The reason is that I want to log all changes to these nodes (count changes and update other model fields with the new count), but dont want myself and other developers to forget that we cannot assign fields directly, as this wouldn't trigger custom assign_node logic.

How сan I do that?

kurtgn
  • 8,140
  • 13
  • 55
  • 91

2 Answers2

1

You could try do prevent assignment to these fields with __setattr__, but I recommend you don't do that for two reasons:

  1. this will probably introduce all kinds of unexpected side-effects
  2. you are performing a check at runtime, to prevent something introduced at the time the code was written. That's like running a (tiny) unit-test on every request.

I would simply rename the fields to _primary_node and _secondary_node to indicate that these are private fields and not intended to be used directly.

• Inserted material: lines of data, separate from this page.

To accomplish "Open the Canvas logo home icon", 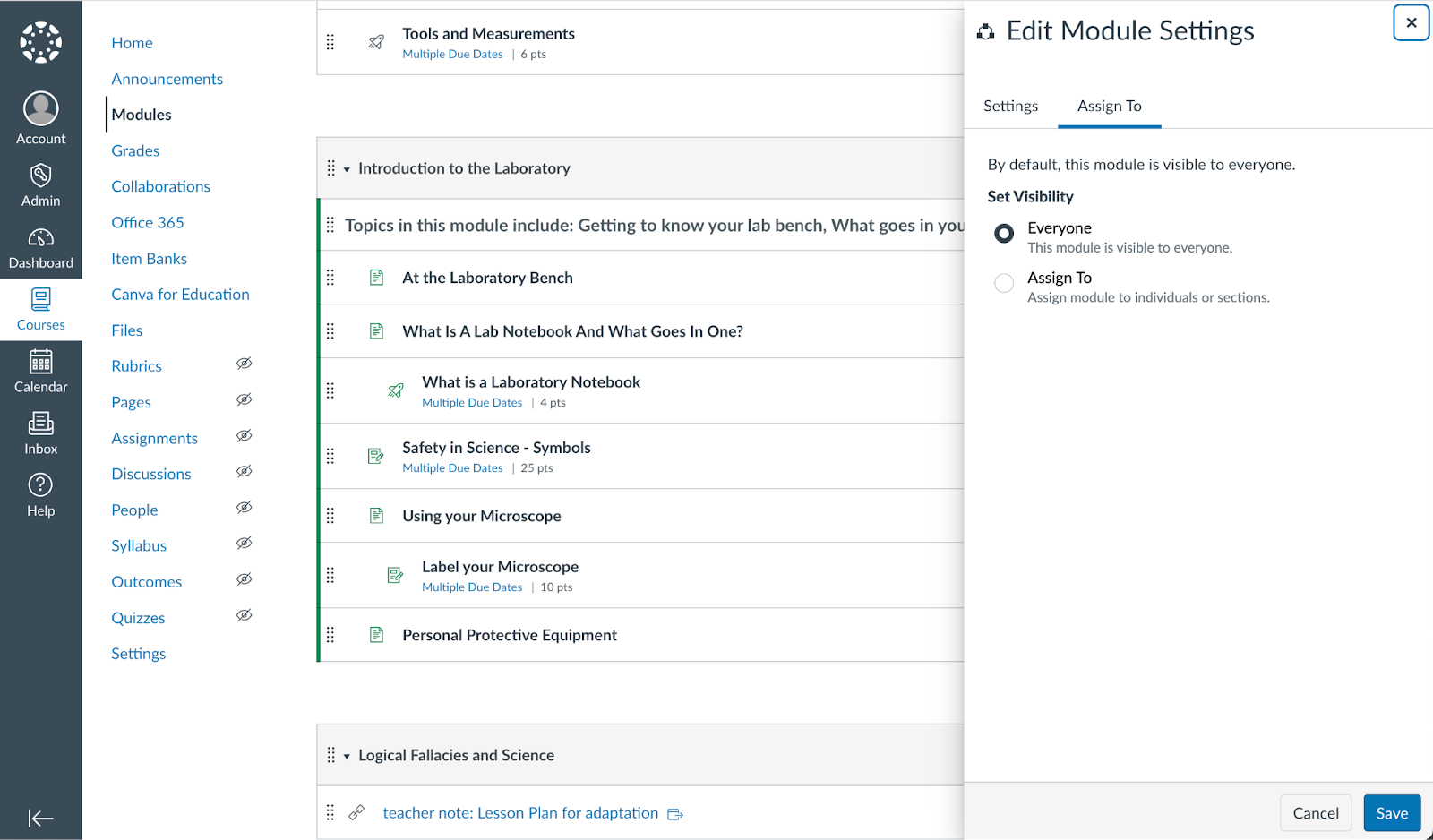I will (41, 42).
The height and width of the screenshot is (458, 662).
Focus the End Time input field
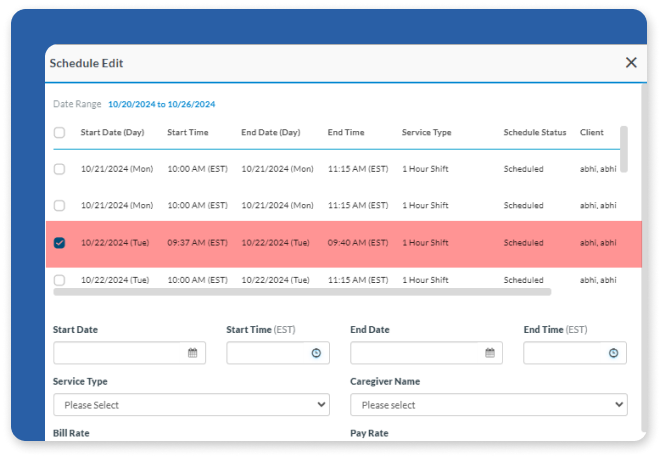[565, 353]
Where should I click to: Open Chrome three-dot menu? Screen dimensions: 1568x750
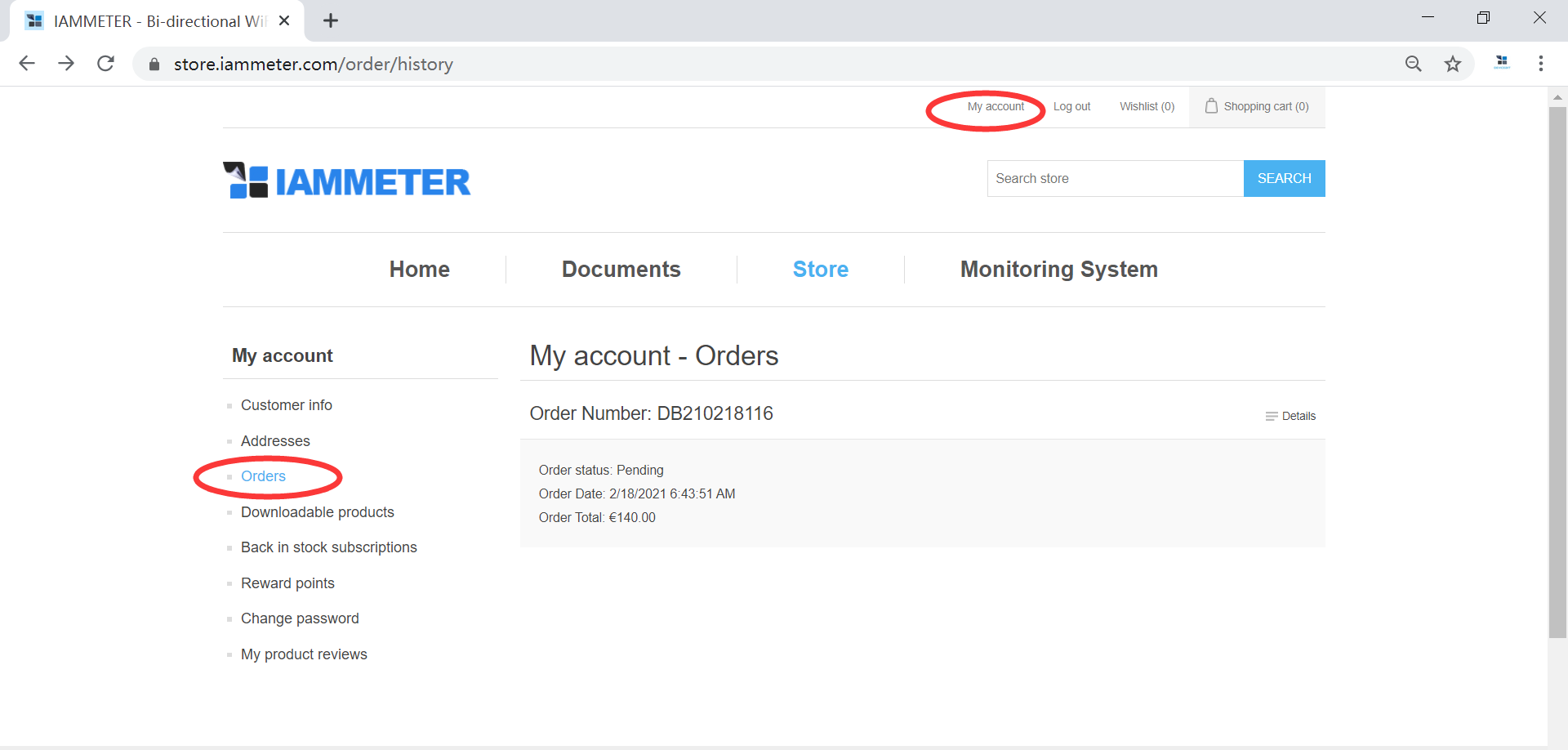coord(1540,64)
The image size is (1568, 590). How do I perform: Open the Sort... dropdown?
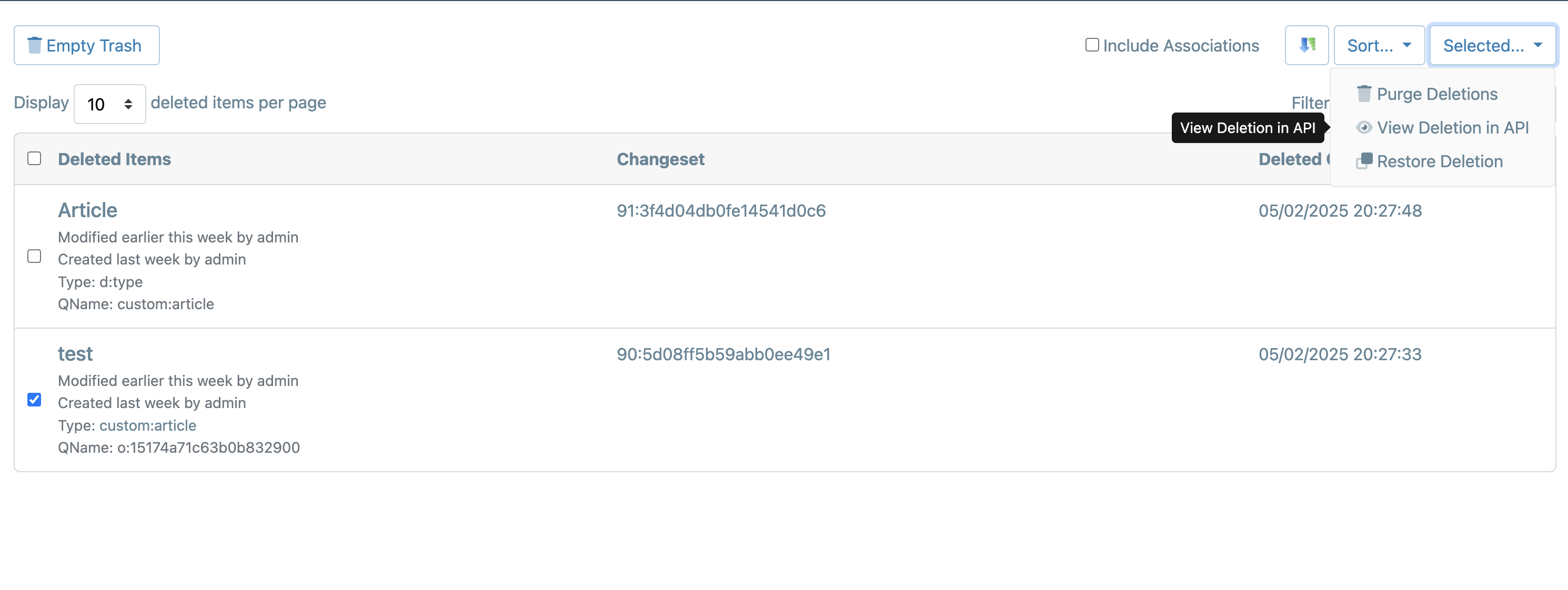click(x=1379, y=45)
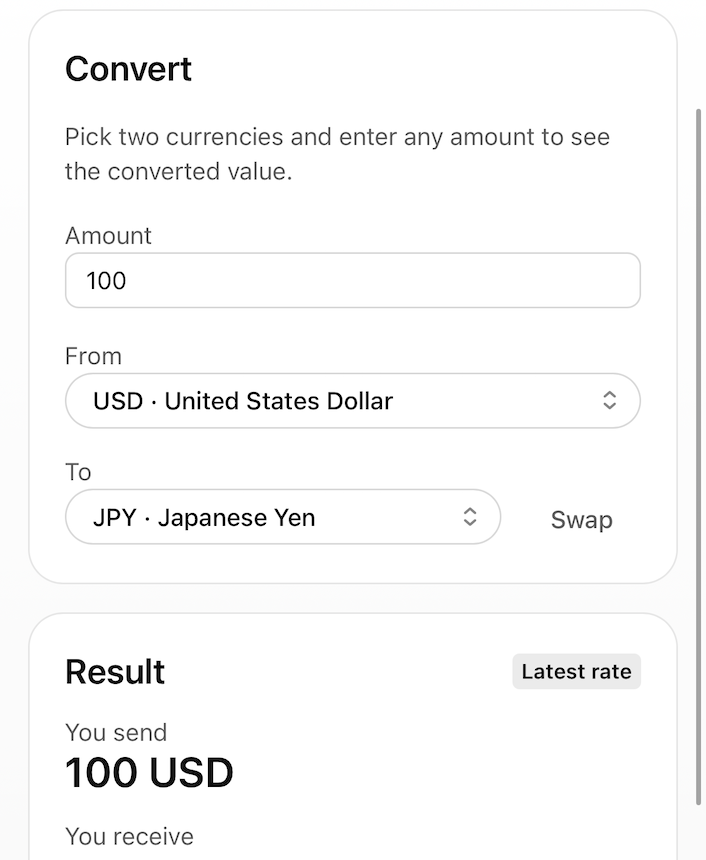The image size is (706, 860).
Task: Click the From label above USD selector
Action: point(93,356)
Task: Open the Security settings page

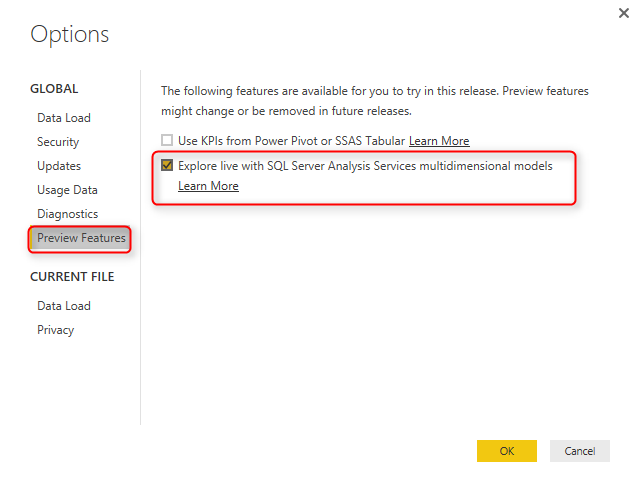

In addition, you could write a hook for your version control system that checks for assignments to these fields. This could be a simple grep for _primary_node = or something fancier like a plugin for a linter like flake8.

Daniel Hepper
  • 28,981
  • 10
  • 72
  • 75
0

This simply disable setting of 'primary_node'

class Chat(models.Model)
    def __setattr__(self, attrname, val):
        if attrname == 'primary_node': #sets only the attribute if it's not primary_node
            print('[!] You cannot assign primary_node like that! Use assign_node() method please.')
        else:
            super(Chat, self).__setattr__(attrname, val) 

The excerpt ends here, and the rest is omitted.